Thankfully, the back-and-forth throwing of elbows between the Ralph Abraham and Eddie Rispone camp hasn’t quite made it to television yet, but after a 2015 campaign when three Republicans spent their time burning each other down and giving John Bel Edwards a free pass into the governor’s mansion one would have to excuse Louisiana’s conservatives for reaching for the Pepto-Bismol every time Abraham or Rispone lays into a fellow Republican rather than Edwards himself.
Rispone doesn’t really do that in his newest ad, though there is a shot at “career politicians” in it…
You could interpret that part as a shot at John Bel Edwards, who is much more of a career politician than Abraham (the latter never ran for anything until he was in his 60’s). But why not just name Edwards, then?
Otherwise, the ad seems better than Rispone’s first two spots on a number of counts. First, while it’s still too heavy on national stuff rather than Louisiana issues – the immigration thing seems like it’s going to get included in every single Rispone spot until Election Day – at least this time there is more state-centric material in it. Work requirements for welfare is a bit generic; the big ticket item there is work requirements for Medicaid. But there is no real need to get too much into the details, particularly when “welfare” is the key word if you want to move the needle with conservative voters. And then there’s this idea of putting all tax increases or reform to a vote of the people which is somewhat new; what we’d prefer is just to elect a conservative legislature that kills tax increases in committee so we don’t have to even bother ourselves with such nonsense.

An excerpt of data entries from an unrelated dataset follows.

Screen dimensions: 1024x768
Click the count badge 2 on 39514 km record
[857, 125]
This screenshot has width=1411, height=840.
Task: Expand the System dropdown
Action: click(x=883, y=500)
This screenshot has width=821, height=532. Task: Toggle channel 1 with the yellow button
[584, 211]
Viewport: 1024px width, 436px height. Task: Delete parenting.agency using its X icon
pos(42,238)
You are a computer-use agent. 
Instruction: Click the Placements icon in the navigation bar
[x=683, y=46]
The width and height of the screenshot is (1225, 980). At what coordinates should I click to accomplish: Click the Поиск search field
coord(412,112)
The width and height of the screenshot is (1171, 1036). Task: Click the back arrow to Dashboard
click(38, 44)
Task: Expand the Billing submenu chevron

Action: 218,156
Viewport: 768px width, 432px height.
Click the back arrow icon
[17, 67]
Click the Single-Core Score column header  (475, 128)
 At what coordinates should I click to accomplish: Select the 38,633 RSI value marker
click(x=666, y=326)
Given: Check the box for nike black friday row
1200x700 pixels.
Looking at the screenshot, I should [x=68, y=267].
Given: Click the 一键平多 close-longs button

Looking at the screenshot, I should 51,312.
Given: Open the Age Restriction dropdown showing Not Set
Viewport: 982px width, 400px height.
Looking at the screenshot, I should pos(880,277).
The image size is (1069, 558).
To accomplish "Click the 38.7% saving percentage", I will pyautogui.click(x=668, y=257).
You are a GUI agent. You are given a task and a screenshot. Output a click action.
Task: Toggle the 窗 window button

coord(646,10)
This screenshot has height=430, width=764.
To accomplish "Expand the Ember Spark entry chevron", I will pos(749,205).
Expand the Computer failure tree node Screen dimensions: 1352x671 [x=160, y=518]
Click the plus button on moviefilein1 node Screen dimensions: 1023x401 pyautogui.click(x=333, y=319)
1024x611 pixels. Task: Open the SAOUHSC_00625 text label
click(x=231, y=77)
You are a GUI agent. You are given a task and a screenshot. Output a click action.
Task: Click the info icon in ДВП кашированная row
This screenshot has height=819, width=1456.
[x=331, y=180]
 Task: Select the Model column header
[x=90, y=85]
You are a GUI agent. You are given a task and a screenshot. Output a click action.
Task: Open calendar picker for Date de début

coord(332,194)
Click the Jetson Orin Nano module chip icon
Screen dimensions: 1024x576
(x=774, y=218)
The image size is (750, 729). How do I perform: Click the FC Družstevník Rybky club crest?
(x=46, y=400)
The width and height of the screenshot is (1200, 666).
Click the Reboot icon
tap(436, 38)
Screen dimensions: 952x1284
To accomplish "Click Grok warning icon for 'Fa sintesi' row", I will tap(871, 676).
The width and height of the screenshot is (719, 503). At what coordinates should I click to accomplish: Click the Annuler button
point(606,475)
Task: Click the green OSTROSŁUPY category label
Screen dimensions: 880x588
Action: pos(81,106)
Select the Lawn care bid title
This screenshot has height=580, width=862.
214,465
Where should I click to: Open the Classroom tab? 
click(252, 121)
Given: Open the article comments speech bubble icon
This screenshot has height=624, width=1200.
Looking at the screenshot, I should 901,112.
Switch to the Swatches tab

And it obviously has a lot more personality than the first two ads, what with the “Boom, there it is” piece at the end. We’re more used to “Woot, there it is,” but Rispone’s allowed to have his own take on the expression we suppose.
Meanwhile, there was an interesting development from the other Republican camp in the campaign. Yesterday Ralph Abraham’s team put out a press release announcing they’re making a $2 million ad buy for the primary campaign…
Republican Ralph Abraham is jumping into the TV ad fray in the Louisiana governor’s race, with his campaign announcing Monday it was locking in $2 million in advertising time and will start running his first campaign spot next week.
Abraham political consultant Lionel Rainey said the third-term congressman’s introductory TV ad to voters will start airing Aug. 12, weeks after Democratic Gov. John Bel Edwards and GOP challenger Eddie Rispone began airing their TV spots.
“We’ll be up statewide on cable, and we’ll be up in multiple markets on broadcast, and we’ll be adding markets as we get closer to Election Day,” Rainey told The Associated Press.
Abraham’s preliminary ad buys total a little more than $2 million, Rainey said. He said the campaign will “be adding to that significantly as we get closer to the election.”
Abraham, a doctor from Richland Parish, is trying to combat the perception that he can’t compete with Edwards and Rispone. Abraham’s campaign bank account lags his competitors’ financing.
Seeing as though Abraham posted a $1.3 million cash-on-hand figure in last month’s campaign finance statement, a $2 million ad buy would seem to be a pretty big deal. It’s an indication that campaign is beginning to pick up steam in fundraising, which would make sense given the announcements of his finance team in late June. To go from $1.3 million in cash on hand at the end of June to being able to put up a $2 million ad buy five weeks later would suggest they had a million-dollar month in July, or close to it.
Either that or Abraham is willing to go into his own pocket, which would be a game-changer of sorts. He doesn’t have the kind of money Rispone does, but Abraham is capable of self-funding to a decent extent.
Either way, this is something of an answer to the No. 1 thing Abraham’s campaign has been dogged for – lack of money compared to Edwards and Rispone. Two million bucks is enough of an ad buy to get a message out in Louisiana, providing that message resonates.
Rispone’s camp is of the firm belief that his air war – they’ve already booked $5 million in TV spots – will overtake Abraham in the polls. We haven’t seen any evidence that’s happening, but it’s far too early to expect that or even assess how possible it is. There is no publicly available polling since Rispone’s ads went up, and nobody has seen the TV spots Abraham will run so what his message is and whether the delivery is any good is still unknown.
One thing is for sure, though – the more this campaign goes along, the more friction between these two camps begins to build. We’d like to see a lot more focus on beating Edwards than beating each other, and we’re waiting for that overdue focus to materialize in these TV spots.